If the number of individual judgments is small and even
(eg. for 6 judges: [“Insufficient”, “Acceptable”, “Acceptable”, “Good”, “Good”, “Good”]),
there is however a probability that two different grades
border the middlemost of this dilated scale (here: “Acceptable” and “Good”).
But only the lower grade (here: “Acceptable”) rewards consensus,
and thus is considered to be the most consensual.
Indeed, if any other choice obtains less scattered judgments
(eg. [“Acceptable”, “Acceptable”, “Acceptable”, “Acceptable”, “Good”, “Good”])
all enclosed into these two grades,
it will obtain a majoritary grade
greater or egal (here: “Acceptable”) to the one of this choice.
Which would not necessarily be the case with the greater grade (here: “Good”).
Ranking many choices
The ranking of choices is done by comparing their respective majority grades.
Those obtaining the same majority grade are compared further
by applying again the principle of minimizing unsatisfied judges :
one judgment giving this majority grade is removed of their distributions
until two different majority grades are obtained,
or both choices precisely have the same distribution of individual judgments.
In which case, it is enough that one judge
change the grade it gives to at least one of those choices,
and/or it may be wise to also judge on other criterias.
The Majority Judgment is:
interchanging the names of judges does not change the outcome:
all judges are given an equal power.
interchanging the names of choices does not change the outcome:
all choices are treated equally.
every choice is either superior or inferior
to any other choice, or both when equal.
Hence the Majority Judgement is not subject
to Condorcet's paradox.
if a choice is superior or egal to another one,
and a judge increases its grade for it,
it becomes strictly superior.
if a first choice is superior to a second one,
and this second one is superior to a third,
then the first is superior to the third).
it is independent of irrelevant alternatives as formulated by Nash-Chernoff:
removal or addition of choices does not change
the judges’ evaluations of the other choices.
Hence the Majority Judgement is not subject
to Arrow's paradox.
judging a choice higher or lower
than our intimate judgement has the opposite impact
on its most consensual majority grade.
increasing (resp. decreasing) the rank of a choice with respect to another choice,
can not decrease (resp. increase) the rank of this other choice.
not guarantying the selection of a choice
which is preferred by a majority against every of the others separately.
Except when the electorate is “polarized”:
when the higher (resp. the lower) a judge evaluates one choice the lower (resp. the higher)
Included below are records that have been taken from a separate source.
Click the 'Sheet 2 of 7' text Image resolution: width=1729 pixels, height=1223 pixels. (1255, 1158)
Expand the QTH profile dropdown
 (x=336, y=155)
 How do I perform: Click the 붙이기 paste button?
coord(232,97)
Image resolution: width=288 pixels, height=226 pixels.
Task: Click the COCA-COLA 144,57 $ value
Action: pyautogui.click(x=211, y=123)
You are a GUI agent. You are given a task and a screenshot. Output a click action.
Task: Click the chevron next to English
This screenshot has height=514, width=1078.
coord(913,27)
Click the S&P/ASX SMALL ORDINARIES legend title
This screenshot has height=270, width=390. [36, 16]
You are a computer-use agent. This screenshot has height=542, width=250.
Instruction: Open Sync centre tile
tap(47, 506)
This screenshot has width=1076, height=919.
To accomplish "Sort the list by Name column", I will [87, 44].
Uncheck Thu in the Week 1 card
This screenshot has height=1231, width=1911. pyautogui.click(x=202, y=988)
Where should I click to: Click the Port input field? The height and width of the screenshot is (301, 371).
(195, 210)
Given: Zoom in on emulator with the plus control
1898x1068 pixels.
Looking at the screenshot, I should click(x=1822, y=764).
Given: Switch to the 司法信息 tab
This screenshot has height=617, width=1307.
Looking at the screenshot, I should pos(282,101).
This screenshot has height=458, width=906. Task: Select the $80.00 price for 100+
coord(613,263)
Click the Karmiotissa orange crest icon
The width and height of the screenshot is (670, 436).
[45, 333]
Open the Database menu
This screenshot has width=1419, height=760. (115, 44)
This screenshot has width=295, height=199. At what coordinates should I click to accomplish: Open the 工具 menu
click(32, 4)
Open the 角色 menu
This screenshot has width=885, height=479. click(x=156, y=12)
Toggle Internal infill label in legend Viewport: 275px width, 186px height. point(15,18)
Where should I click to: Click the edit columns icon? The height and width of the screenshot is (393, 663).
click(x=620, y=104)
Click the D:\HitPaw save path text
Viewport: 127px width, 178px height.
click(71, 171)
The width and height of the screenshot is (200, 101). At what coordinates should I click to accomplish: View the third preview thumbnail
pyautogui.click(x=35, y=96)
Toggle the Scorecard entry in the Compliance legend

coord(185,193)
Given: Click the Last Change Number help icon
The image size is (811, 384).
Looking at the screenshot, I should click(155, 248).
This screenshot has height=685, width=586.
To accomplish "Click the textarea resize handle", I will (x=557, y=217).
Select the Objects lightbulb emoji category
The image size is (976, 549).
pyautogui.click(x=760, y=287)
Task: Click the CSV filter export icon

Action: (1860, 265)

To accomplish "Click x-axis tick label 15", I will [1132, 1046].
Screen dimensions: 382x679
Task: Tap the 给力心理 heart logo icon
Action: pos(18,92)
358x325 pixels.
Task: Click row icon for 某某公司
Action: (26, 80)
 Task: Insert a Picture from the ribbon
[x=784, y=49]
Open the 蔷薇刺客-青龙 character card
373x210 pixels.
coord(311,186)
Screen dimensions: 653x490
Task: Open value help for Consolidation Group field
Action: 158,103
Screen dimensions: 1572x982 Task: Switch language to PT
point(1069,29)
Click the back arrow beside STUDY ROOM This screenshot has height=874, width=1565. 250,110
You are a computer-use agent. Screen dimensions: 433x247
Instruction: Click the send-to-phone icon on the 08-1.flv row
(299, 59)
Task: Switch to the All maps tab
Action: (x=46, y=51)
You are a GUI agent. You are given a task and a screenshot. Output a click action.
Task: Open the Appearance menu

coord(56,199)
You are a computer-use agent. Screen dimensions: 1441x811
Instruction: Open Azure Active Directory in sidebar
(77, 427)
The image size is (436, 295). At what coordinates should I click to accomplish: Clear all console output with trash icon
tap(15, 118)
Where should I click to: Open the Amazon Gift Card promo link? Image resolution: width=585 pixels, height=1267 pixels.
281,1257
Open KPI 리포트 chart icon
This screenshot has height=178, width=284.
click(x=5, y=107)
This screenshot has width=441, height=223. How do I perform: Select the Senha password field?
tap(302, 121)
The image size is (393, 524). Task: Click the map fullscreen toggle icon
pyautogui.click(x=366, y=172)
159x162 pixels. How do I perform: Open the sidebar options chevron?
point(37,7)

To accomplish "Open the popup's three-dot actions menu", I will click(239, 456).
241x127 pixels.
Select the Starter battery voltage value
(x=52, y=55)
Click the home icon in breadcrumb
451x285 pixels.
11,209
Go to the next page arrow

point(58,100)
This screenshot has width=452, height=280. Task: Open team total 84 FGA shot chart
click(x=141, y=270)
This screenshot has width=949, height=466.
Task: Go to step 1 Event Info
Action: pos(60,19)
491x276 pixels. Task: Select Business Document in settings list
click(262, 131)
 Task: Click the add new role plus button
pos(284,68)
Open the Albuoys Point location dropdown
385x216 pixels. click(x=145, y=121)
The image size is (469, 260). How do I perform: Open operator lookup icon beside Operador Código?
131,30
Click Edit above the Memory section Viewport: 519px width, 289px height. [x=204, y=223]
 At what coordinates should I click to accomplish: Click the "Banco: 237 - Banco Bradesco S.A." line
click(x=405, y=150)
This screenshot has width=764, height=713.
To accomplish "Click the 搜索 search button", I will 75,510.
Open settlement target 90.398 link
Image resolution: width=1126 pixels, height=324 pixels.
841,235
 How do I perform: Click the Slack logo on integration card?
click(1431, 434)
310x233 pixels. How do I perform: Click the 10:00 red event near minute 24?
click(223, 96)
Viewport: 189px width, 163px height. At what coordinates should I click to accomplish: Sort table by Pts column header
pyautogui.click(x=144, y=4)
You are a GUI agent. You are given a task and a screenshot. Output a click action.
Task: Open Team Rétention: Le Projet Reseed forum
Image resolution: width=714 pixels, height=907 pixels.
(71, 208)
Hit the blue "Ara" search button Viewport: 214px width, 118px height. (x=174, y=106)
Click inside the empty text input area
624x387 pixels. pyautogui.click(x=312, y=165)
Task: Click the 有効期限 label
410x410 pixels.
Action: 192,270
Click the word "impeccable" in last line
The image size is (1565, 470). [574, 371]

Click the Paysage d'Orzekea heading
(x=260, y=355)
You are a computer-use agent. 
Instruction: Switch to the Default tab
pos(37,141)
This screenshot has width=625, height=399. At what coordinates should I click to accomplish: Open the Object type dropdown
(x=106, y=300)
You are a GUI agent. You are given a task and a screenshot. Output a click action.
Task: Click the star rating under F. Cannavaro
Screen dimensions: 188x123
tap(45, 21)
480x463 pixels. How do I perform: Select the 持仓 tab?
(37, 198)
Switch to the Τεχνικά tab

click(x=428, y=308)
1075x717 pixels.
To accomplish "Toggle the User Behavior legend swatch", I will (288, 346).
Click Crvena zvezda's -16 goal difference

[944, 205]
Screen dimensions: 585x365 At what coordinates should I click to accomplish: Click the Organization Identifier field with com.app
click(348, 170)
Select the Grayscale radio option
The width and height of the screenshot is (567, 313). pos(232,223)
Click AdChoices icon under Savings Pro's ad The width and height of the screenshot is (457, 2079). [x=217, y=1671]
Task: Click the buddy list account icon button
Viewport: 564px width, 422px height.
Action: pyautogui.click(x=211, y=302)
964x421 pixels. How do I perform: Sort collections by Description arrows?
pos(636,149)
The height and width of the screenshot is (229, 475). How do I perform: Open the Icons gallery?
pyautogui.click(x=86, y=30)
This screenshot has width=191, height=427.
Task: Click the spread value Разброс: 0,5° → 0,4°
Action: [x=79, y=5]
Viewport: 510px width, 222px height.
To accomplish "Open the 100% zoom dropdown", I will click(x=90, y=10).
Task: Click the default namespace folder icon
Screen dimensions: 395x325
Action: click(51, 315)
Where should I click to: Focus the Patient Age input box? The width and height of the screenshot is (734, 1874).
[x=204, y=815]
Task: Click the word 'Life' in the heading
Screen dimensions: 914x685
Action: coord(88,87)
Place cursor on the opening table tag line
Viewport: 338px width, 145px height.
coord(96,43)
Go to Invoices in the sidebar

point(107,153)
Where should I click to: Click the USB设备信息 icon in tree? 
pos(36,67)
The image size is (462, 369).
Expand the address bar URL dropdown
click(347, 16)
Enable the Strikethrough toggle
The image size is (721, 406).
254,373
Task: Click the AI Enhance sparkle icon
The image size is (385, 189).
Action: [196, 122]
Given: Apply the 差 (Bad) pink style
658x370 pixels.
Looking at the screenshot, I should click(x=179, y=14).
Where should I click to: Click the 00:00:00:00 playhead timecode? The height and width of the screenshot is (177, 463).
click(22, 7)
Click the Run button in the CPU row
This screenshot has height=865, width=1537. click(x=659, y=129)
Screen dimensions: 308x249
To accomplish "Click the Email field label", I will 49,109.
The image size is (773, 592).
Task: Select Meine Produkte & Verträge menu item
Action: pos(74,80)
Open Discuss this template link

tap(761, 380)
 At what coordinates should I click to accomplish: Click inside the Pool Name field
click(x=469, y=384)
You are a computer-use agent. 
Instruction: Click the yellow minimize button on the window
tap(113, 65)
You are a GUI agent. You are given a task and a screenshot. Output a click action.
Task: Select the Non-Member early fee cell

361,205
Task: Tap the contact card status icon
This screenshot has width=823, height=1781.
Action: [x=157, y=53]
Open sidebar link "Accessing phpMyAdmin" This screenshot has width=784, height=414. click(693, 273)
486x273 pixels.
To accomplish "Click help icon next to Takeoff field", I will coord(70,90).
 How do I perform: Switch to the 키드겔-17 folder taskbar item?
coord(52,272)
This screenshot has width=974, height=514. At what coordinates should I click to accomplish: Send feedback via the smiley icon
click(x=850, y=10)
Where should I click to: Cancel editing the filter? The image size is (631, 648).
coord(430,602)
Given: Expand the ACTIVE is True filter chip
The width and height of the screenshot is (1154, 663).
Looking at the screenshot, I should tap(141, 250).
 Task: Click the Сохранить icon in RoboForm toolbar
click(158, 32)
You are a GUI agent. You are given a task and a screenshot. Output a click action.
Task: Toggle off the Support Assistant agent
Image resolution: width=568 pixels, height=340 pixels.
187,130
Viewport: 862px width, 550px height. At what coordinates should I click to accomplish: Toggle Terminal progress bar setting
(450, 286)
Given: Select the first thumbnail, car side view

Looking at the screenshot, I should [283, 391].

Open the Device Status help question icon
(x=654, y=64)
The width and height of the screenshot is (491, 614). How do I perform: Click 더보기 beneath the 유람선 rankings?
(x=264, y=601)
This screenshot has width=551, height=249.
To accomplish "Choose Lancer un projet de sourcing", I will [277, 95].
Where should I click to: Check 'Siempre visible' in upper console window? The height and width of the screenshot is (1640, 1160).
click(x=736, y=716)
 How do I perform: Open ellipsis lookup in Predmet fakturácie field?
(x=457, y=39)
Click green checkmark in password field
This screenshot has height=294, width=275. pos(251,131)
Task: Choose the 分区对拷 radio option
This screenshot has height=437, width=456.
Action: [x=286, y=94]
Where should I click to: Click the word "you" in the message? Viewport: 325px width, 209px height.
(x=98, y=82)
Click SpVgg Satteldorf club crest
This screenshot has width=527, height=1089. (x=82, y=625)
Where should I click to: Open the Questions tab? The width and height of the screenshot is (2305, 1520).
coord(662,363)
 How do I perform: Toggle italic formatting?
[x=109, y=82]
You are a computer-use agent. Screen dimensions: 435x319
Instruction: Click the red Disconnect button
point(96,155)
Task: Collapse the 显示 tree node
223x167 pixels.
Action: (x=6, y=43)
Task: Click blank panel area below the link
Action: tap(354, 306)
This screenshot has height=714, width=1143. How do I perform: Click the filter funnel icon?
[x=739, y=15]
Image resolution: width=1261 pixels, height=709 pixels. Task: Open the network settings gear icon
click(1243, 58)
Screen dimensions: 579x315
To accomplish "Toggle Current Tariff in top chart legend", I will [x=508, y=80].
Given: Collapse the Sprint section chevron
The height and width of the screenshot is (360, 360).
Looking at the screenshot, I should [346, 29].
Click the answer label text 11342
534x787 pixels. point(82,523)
she/he evaluates the other, so there can be no consensus;
hence when judges are most tempted to manipulate.
This property is judged undesirable, by Michel Balinski and Rida Laraki,
as they prove how easily the Majority Rule can go wrong when voting
on but two candidates, let alone more.
not excluding the no-show paradox:
it may be better for a judge not to judge
than to express her/his opinion sincerely because her/his vote
can tip the scales against his favorite choice.
This property is judged insignificant, by Michel Balinski and Rida Laraki,
when compared with the serious problems of methods of election,
the Arrow and Condorcet paradoxes and strategic manipulation.
Moreover, the only methods based on measuring that exclude
the no-show paradox are point-summing methods,
which, amongst other drawbacks, are highly manipulable.